Looking Ahead: The Future of Submission-Grade Evidence Generation
This ISPOR 2026 research marks an important step toward broader, responsible adoption of AI-augmented Literature Review in regulatory evidence workflows. As literature volumes continue to expand, structured frameworks like this one will be key to maintaining efficiency without sacrificing quality or compliance.
For evidence generation leaders, the takeaway is clear: AI-augmented literature reviews are no longer experimental, they are becoming a strategic advantage for faster, more scalable, and defensible outputs.
The evolution shown across these five projects offers a practical roadmap for organizations ready to modernize their SLR processes.
Author’s Note: This article was supported by AI-based research and writing, with Claude 4.5 assisting in the creation of text and images.
FAQs
What is an AI-augmented literature review?
An AI-augmented review uses generative AI to support key stages like screening, deduplication, and data extraction within a traditional systematic literature review process, while keeping human experts in control of final decisions and quality assurance.
How much time can AI really save on regulatory literature reviews?
In this multi-project analysis, time savings ranged from 17% in early adoption to as high as 55% in mature projects, even when handling much larger volumes of articles.
Is AI accurate enough for submission-grade work?
Yes. The study showed AI accuracy between 84% and 90% across tasks, with human reviewers validating every critical step to ensure regulatory compliance and methodological soundness
Does AI replace human reviewers in the process?
No. The framework is designed as a hybrid model. AI handles volume and repetitive tasks, while humans perform adjudication, conflict resolution, medical interpretation, and final quality control.
How does this framework handle large-scale projects?

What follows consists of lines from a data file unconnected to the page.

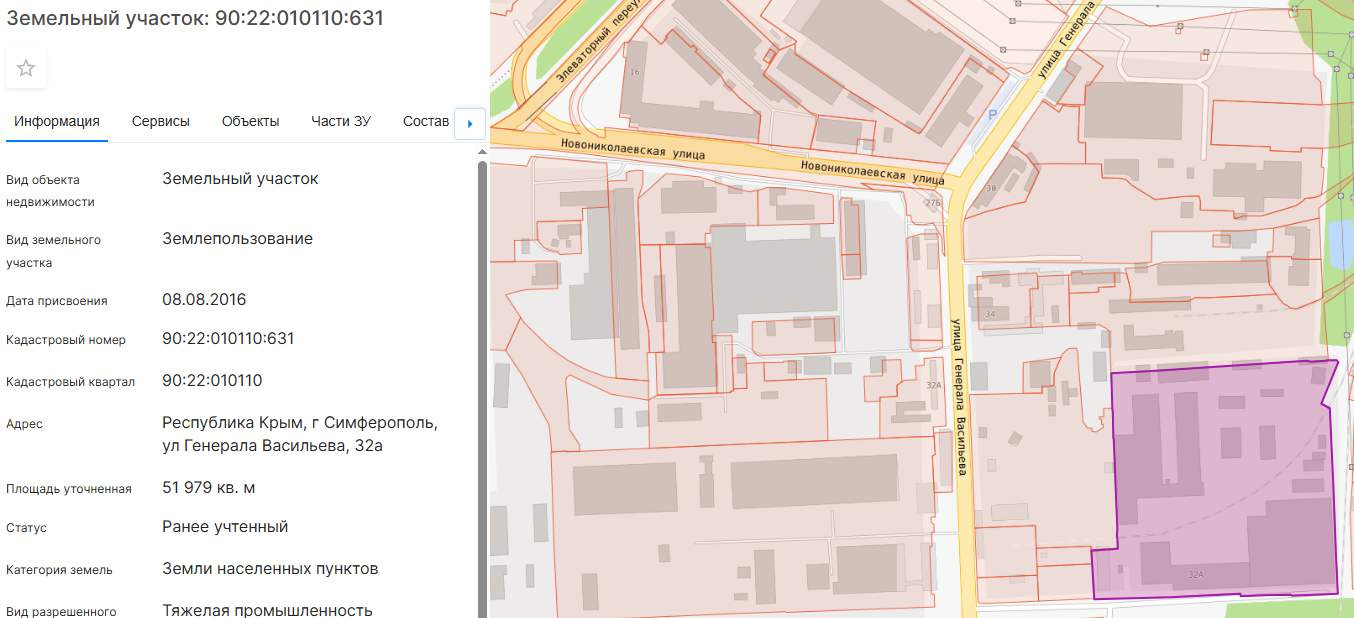The image size is (1354, 618).
Task: Go to the Части ЗУ tab
Action: 340,121
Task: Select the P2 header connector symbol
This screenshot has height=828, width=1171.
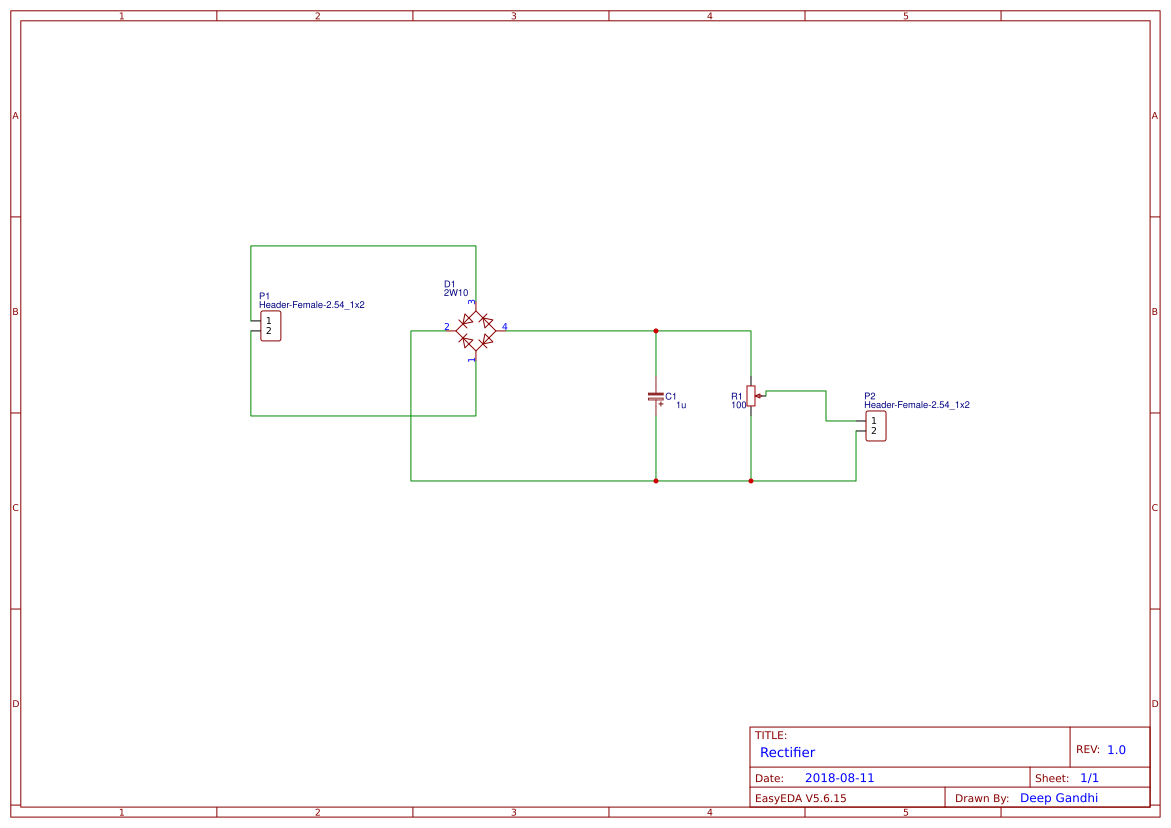Action: (874, 425)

Extremely well. One mature project processed 2,300 articles with 55% time savings compared to manual methods, demonstrating strong scalability without loss of quality.
What types of regulatory submissions can benefit from this approach?

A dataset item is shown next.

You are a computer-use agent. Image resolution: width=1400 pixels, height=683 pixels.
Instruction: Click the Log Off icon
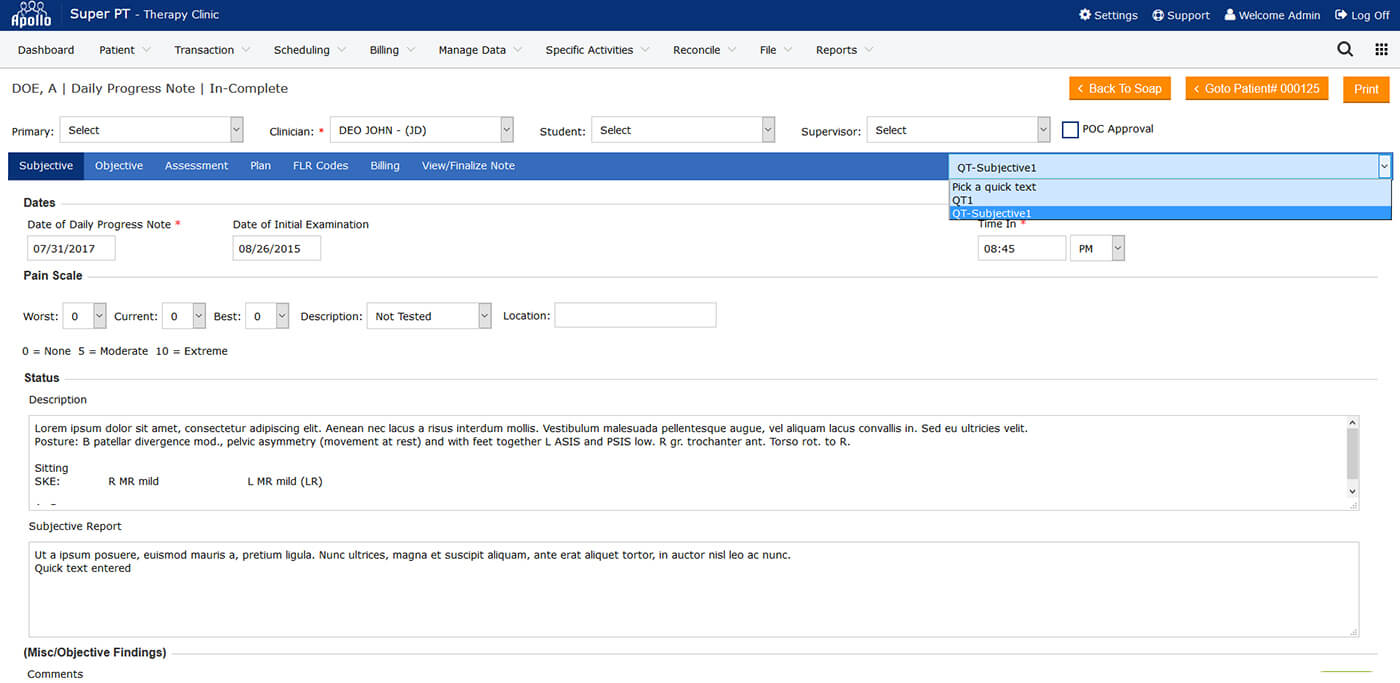coord(1340,15)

CERs, PSURs, and other evidence requirements in pharma and medical devices stand to gain significantly, as the framework maintains full traceability and PRISMA compliance.
How can organizations begin implementing AI-augmented reviews?
Start with a pilot project similar to the ones evaluated here. Focus on process integration, team training, and gradual scaling while monitoring accuracy and workflow improvements.